43 Million Children Forced From Homes Over Six Years Due to Climate Disasters
Children in countries such as South Sudan and Somalia were displaced by flooding, while young people in wealthy countries including the U.S. were forced to flee wildfires and other extreme events.
By Julia Conley, Common Dreams
The U.N.'s children's welfare agency released a new report Friday making the case for prioritizing the protection of children from fossil fuel-driven climate disasters—with more than 43 million children across the globe internally displaced in a six-year period due to drought, flooding, wildfires, and other extreme events.
In the report Children Displaced in a Changing Climate, United Nations Children's Fund (UNICEF) details how 95% of child displacements in 44 countries from 2016-21 were due to flooding and storms, with 40.9 million children forced from their homes in countries including Guatemala, South Sudan, and Somalia.
"It is terrifying for any child when a ferocious wildfire, storm, or flood barrels into their community," said UNICEF executive director Catherine Russell. "For those who are forced to flee, the fear and impact can be especially devastating, with worry of whether they will return home, resume school, or be forced to move again. Moving may have saved their lives, but it's also very disruptive."
South Sudan and Somalia recorded the greatest number of child displacements from flooding, with 11.8% and 10.7% of their child populations forced to evacuate their homes due to the disasters.

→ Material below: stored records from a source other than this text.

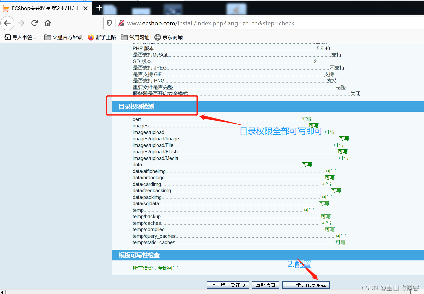Viewport: 424px width, 294px height.
Task: Click the shield tracking protection icon
Action: coord(109,23)
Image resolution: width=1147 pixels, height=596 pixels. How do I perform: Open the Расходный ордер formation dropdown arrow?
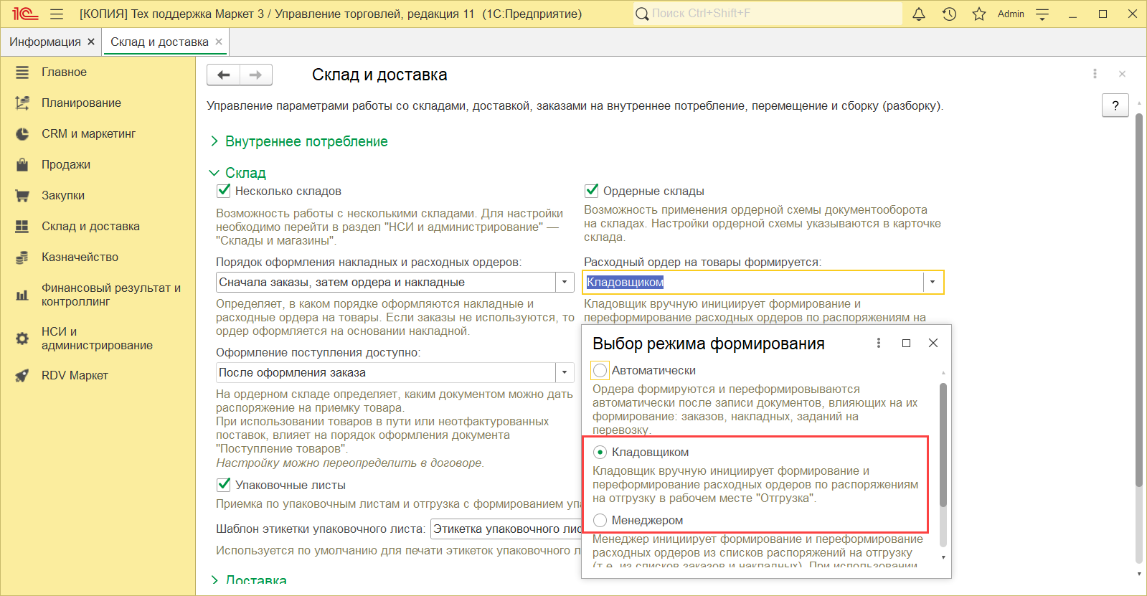pyautogui.click(x=933, y=282)
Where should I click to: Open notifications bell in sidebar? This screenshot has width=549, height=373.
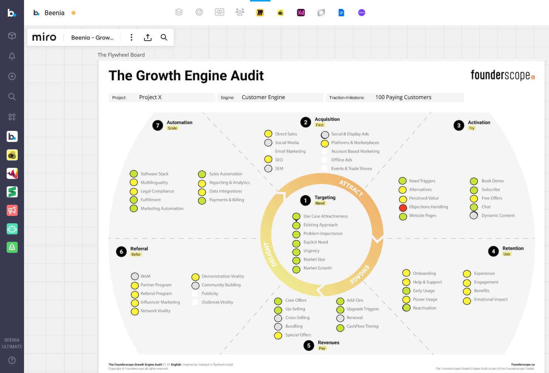click(12, 56)
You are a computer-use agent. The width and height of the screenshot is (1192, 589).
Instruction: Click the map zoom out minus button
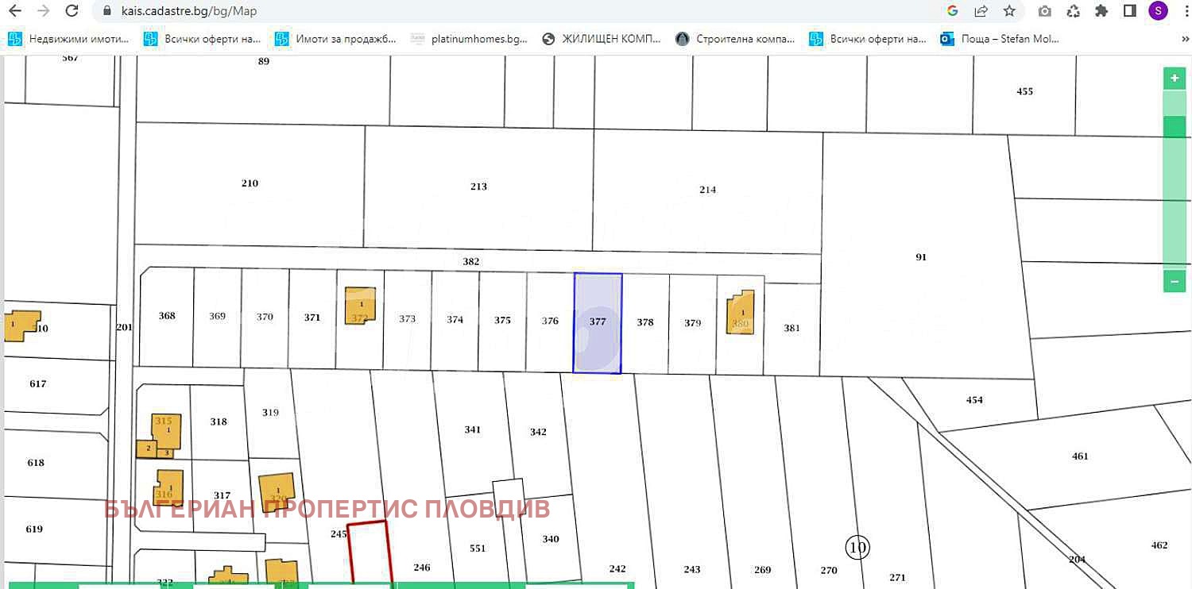coord(1175,281)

But like much of the Global South, the climate threat facing Somalians is multi-pronged, and more than half of the global child displacements due to drought in the six-year period were also recorded in Somalia.
The report includes the story of a 10-year-old girl named Hibo, whose family was forced to leave their home in Guriel in search of food and water. They traveled for 10 days to reach a camp for internally displaced people.
"We arrived at this camp seven days ago, hoping things will be better," an 18-year-old mother named Ayesha, also living in the camp, told UNICEF. "My family has lost all our cattle and camels. They all died because we had no water to give them. We have nothing."
Children in countries that are facing numerous overlapping crises, including violent conflicts and persistent poverty, are at heightened risk of displacement, as they face "limited investment in risk mitigation and preparedness."
"For example, Haiti is high risk and is also dealing with conflict, violence, poverty, [and] earthquakes," reads the report, which provides the first global analysis of the child displacement crisis. "In Mozambique, poor communities are disproportionately affected with little capacity to recover from consecutive disasters."
"It is in these countries, where risk mitigation, adaptation, and preparedness—including embracing preemptive evacuations and other climate mobility options to save lives and minimize any disruption to children's access to critical services—is most urgent," reported UNICEF.
But the report suggests that people in wealthy countries should not think of climate-driven displacement of families and children as crisis that affects only the Global South.
Wildfires were the cause of 810,000 child displacements, with a third of those taking place in 2020 alone. The countries with the highest number of children driven from their homes by out-of-control blazes were the United States, Canada, and Israel.
Most displacements triggered by wildfires were preemptive evacuations coordinated by federal and state officials, but they carry risks for children's well-being just as the displacements of children in the Horn of Africa and other parts of the world do.
"As wildfires grow more intense, frequent, and widespread, many children who live through them are experiencing lasting psychological trauma such as anxiety, depression and post-traumatic stress disorder," reads the report. "Children may also develop sleep or attention problems or struggle in school. If not managed, their emotional trauma can affect their physical health, potentially leading to chronic health problems, mental illness, and substance use."
The Philippines, India, and China reported the highest numbers of child displacement in absolute numbers, while small nations including Dominica, Saint Maarten, and Northern Mariana Islands recorded the most child displacements relative to their child population.
Seventy-six percent of children in Dominica were displaced in the six-year period due to weather-related events such as Hurricane Maria, which damaged or destroyed 95% of the island's housing stock.
As the United Nations Climate Change Conference (COP28) draws near, UNICEF called on governments to:
Protect children and young people from the impacts of climate change-exacerbated disasters and displacement by ensuring that child-critical services—including education, health, nutrition, social protection, and child protection services—are shock-responsive, portable and inclusive, including for those already uprooted from their homes;
Prepare children and young people to live in a climate-changed world by improving their adaptive capacity and resilience, and enabling their participation in finding inclusive solutions; and
Prioritize children and young people—including those already uprooted from their homes—in disaster and climate action and finance, humanitarian, and development policy, and investments to prepare for a future already happening.
UNICEF projected that flooding has the potential to displace nearly 96 million children over the next 30 years, based on current climate data.
"As the impacts of climate change escalate, so too will climate-driven movement," Russell said. "We have the tools and knowledge to respond to this escalating challenge for children, but we are acting far too slowly. We need to strengthen efforts to prepare communities, protect children at risk of displacement, and support those already uprooted."
Julia Conley is a staff writer for Common Dreams.